Irene Montero, Pablo Iglesias y la educación Montessori de sus hijos

Leo, Manuel y Aitana aprenden de forma libre, sin exámenes y llevan siempre prendas cómodas sin distinciones de género

Este fin de semana suena a celebración en Galapagar. No es que los Iglesias Montero estén preparando una verbena para el vecindario, pero Leo y Manuel, sus mellizos prematuros, ya soplaron siete velas el pasado 3 de julio. Seguro que en casa hay globos, tarta ecológica sin azúcar refinado y alguna sesión de pintura facial cortesía de Aitana, la pequeña de la familia.

Claro que para alternativos, sus primeros pasos en la escolarización. Mientras sus padres gobernaban, los mellizos asistieron a la guardería del Congreso. Sí, sí, en pleno centro de Madrid, en la Carrera de San Jerónimo, en el barrio de Las Cortes, en la planta baja de uno de los nuevos edificios institucionales.
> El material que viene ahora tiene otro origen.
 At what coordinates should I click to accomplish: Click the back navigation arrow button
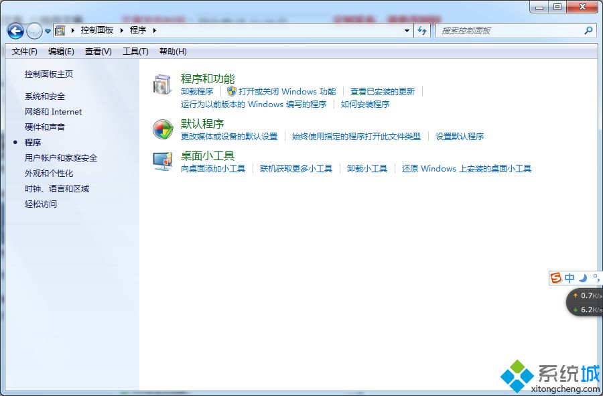click(x=15, y=30)
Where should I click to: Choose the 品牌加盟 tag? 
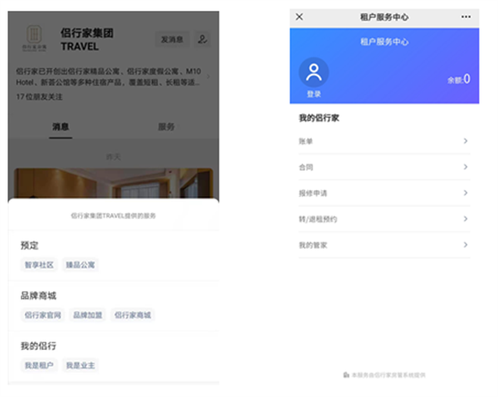pyautogui.click(x=87, y=315)
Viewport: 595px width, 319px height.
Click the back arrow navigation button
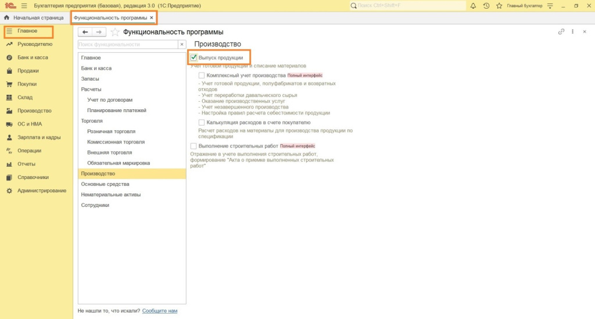(85, 32)
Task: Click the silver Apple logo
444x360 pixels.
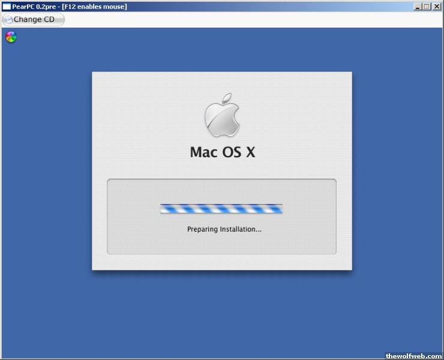Action: coord(222,116)
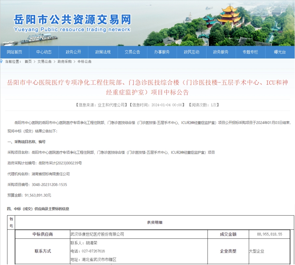Screen dimensions: 295x265
Task: Go to the 中心动态 menu item
Action: click(x=44, y=52)

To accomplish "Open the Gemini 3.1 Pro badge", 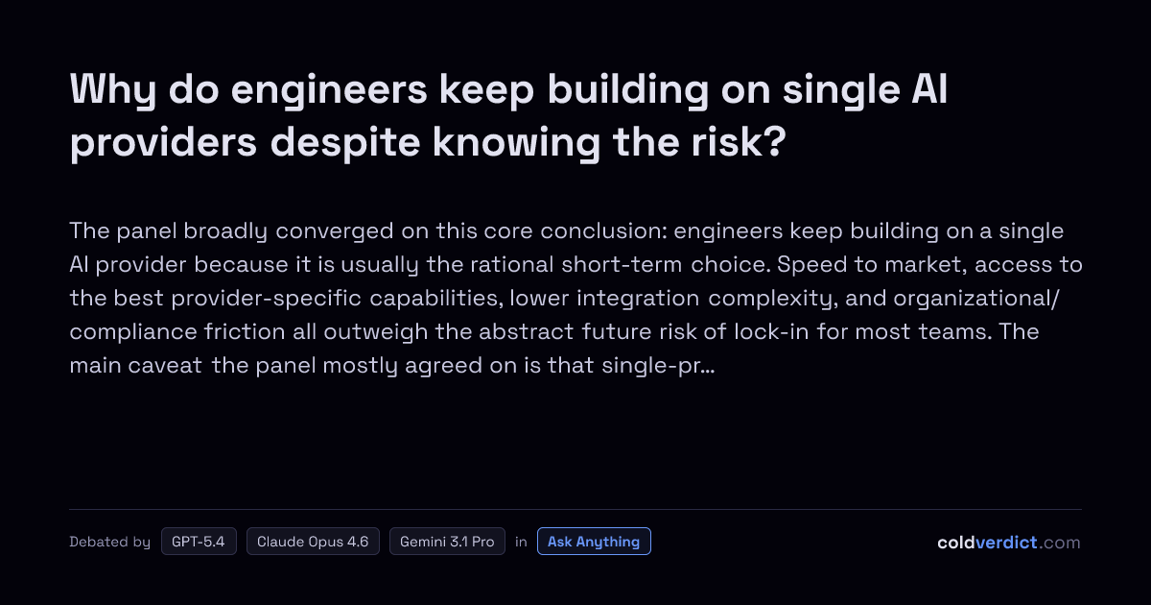I will (x=447, y=542).
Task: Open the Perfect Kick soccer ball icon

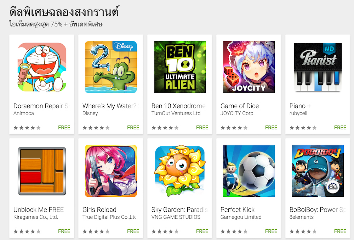Action: pyautogui.click(x=249, y=171)
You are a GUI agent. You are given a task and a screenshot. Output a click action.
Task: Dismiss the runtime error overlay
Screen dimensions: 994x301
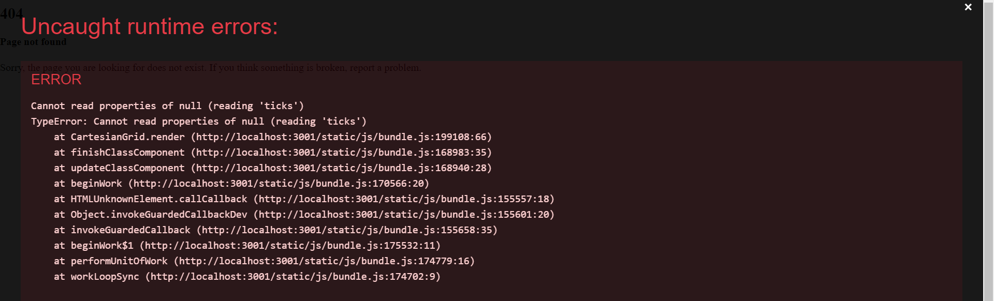pos(967,7)
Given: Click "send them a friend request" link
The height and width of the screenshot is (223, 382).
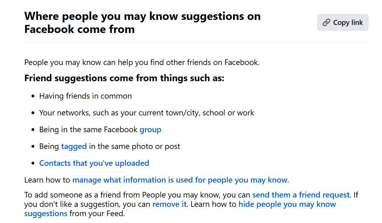Looking at the screenshot, I should click(301, 195).

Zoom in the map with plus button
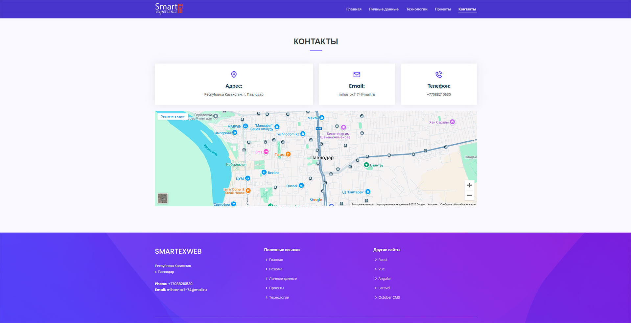(469, 185)
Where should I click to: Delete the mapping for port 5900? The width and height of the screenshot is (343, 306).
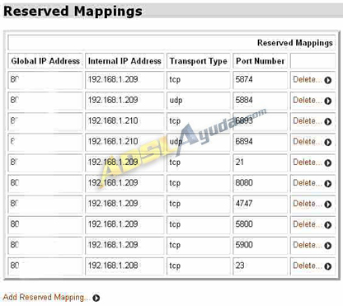point(307,245)
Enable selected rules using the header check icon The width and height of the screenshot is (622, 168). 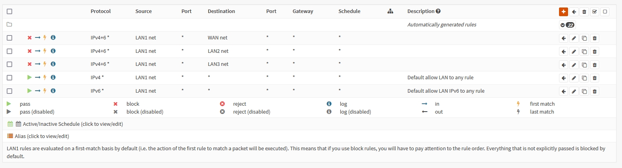point(594,12)
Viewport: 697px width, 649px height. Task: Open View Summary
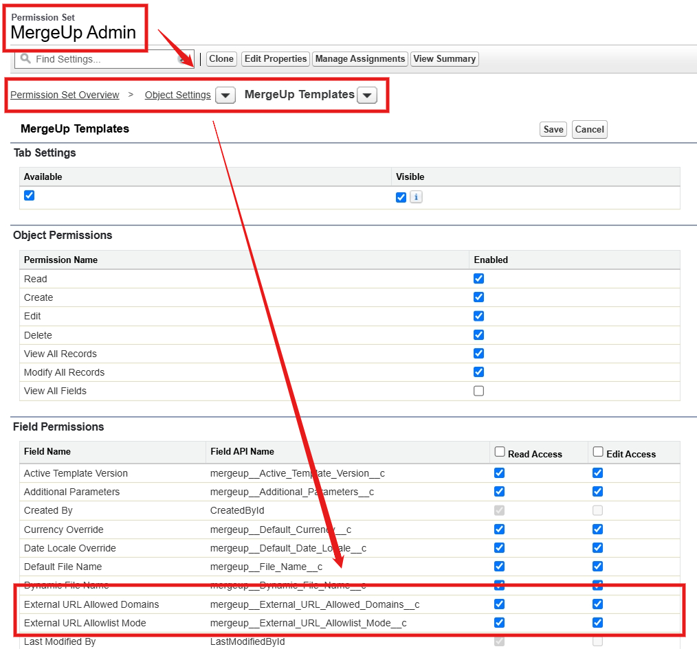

Una guardería Montessori de 150 euros al mes (con piscina, escuela de padres y grupo de trabajo emocional, por supuesto). Twitter ardía: «¿Y por qué no los llevan a un cole público de Vallecas, como predicaban antes?» Bueno, pues porque, según contó Iglesias, la cuidadora les dijo que no podía más con el acoso de ciertos sectores ultras.

El método Montessori se basa en la autonomía del niño, el aprendizaje libre, el respeto al ritmo de cada uno. Y si a eso le sumas que comen brócoli al vapor con las manos y saben que el azúcar no es amor, pues ya vas teniendo una idea de la educación que reciben los pequeños. Ahora que ya dejaron los pañales, los tres asisten a un colegio en La Navata, muy cerca del famoso chalet de 660.000 euros con piscina y jardín zen. El centro es público, sí, pero con un enfoque pedagógico alternativo sin exámenes, con estudio por proyectos y con juegos sin tecnología, utilizando materiales ecológicos y sostenibles.

Las tardes, por supuesto, no se llenan con pantallas ni TikToks. Hay actividades extraescolares deportivas, artísticas, de pensamiento crítico... y seguro que más de una conversación en casa gira en torno al amor por los animales, la importancia del reciclaje y por qué los gritos en el Congreso no se replican en casa. Además, en la alimentación, tanto Irene como Pablo optaron por el Baby-Led Weaning (BLW), permitiendo que sus hijos experimenten por sí mismos desde el principio, aunque manchen todo lo que tienen a su alrededor. También, Irene explicó, en una entrevista, que en casa evitaba frases como «no llores» o «no tengas miedo».

Así que, aunque en las fotos de Instagram parezcan una familia más –disfrutando de la nieve, del mar o de una tarde de manualidades con glitter biodegradable–, lo cierto es que la educación de los hijos de Irene Montero y Pablo Iglesias está lejos de ser la de la media española. Por no hablar de que promueven que vistan siempre con prendas cómodas y sin distinciones de género, adoctrinando con discurso político a sus propios hijos.